Document passage:
• • • • •

Great, we have our basis \(U_k(s)\). We only need \(M\) elements to represent most of the information encapsulated in our training set! Now we would like to determine our \(M\) coefficients, \(\beta_k(S)\). If we evaluate the interpolation equation at \(M\) values of \(s\), we have \(M\) equations, which pairs quite nicely with our \(M\) unknown coefficients. But what values of \(s\) should we choose?

Intuitively, we should choose the \(s\) values which provide the most information - the places where the variance in potential values between the different parameters is highest. Let’s take a look at the standard deviation of our training set as a function of \(s\):

plt.plot(s, np.sqrt(np.var(Umat, axis=0)) )
plt.xlabel(r"$s = r k$")
plt.ylabel(r"$\sigma^2(s)$ [a.u.]")
plt.show()

• • • • •

Data section:
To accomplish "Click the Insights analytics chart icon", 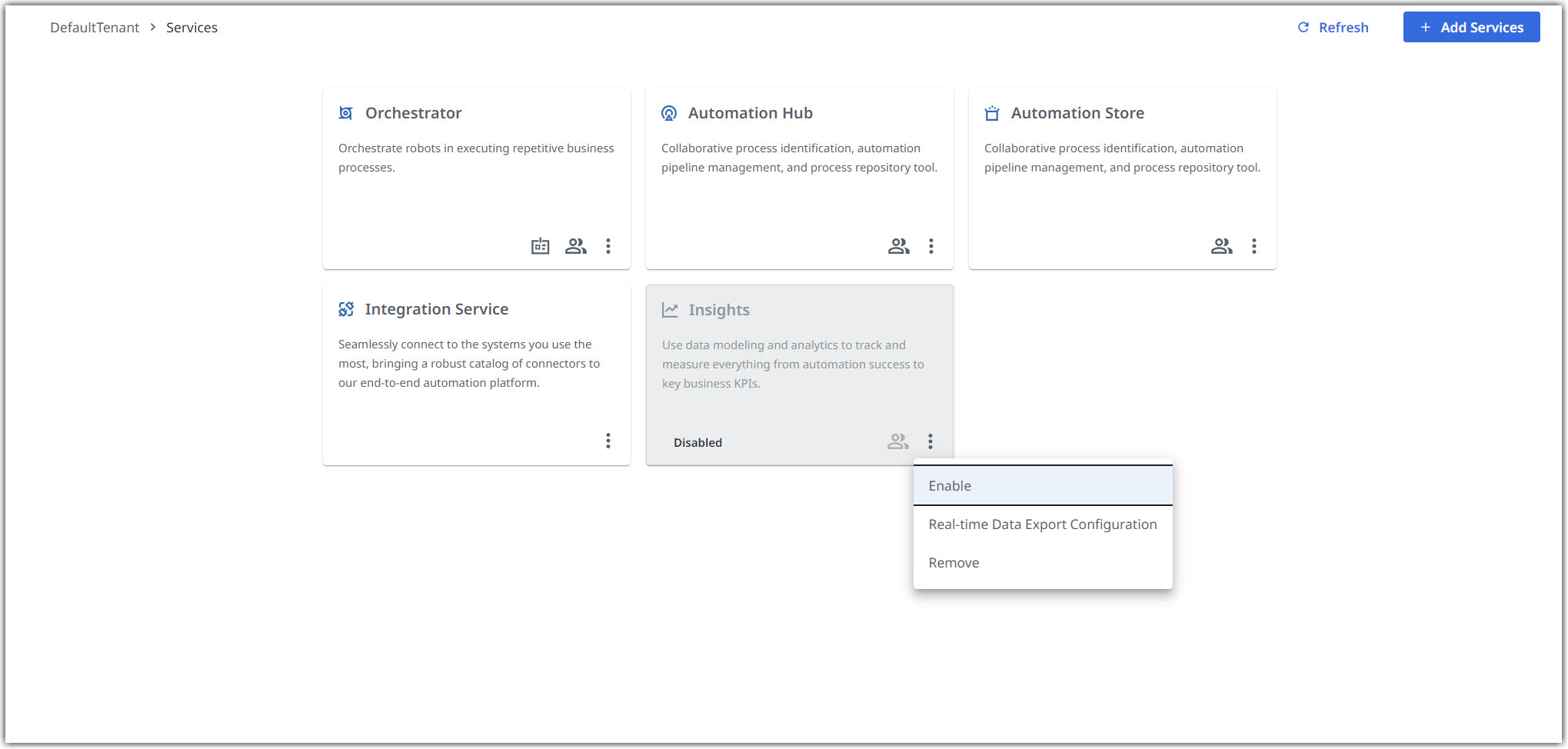I will [669, 309].

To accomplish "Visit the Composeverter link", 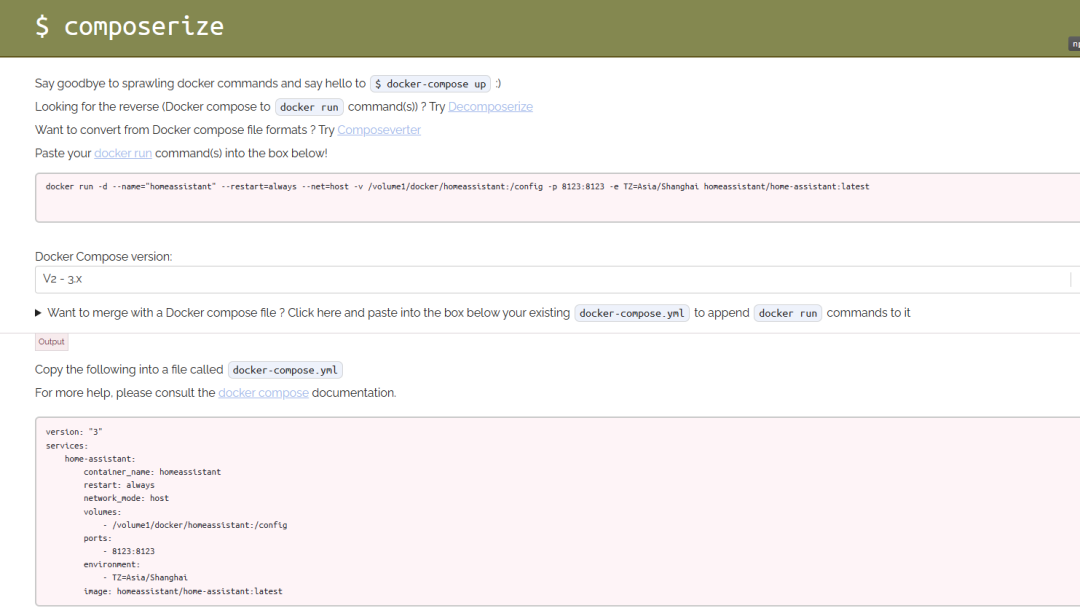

• • • • •

What to work on:
In the passage on choosing interpolation coefficients, copy word for word the span from "Great, we have" to "should we choose?".

Problem solution:
Great, we have our basis \(U_k(s)\). We only need \(M\) elements to represent most of the information encapsulated in our training set! Now we would like to determine our \(M\) coefficients, \(\beta_k(S)\). If we evaluate the interpolation equation at \(M\) values of \(s\), we have \(M\) equations, which pairs quite nicely with our \(M\) unknown coefficients. But what values of \(s\) should we choose?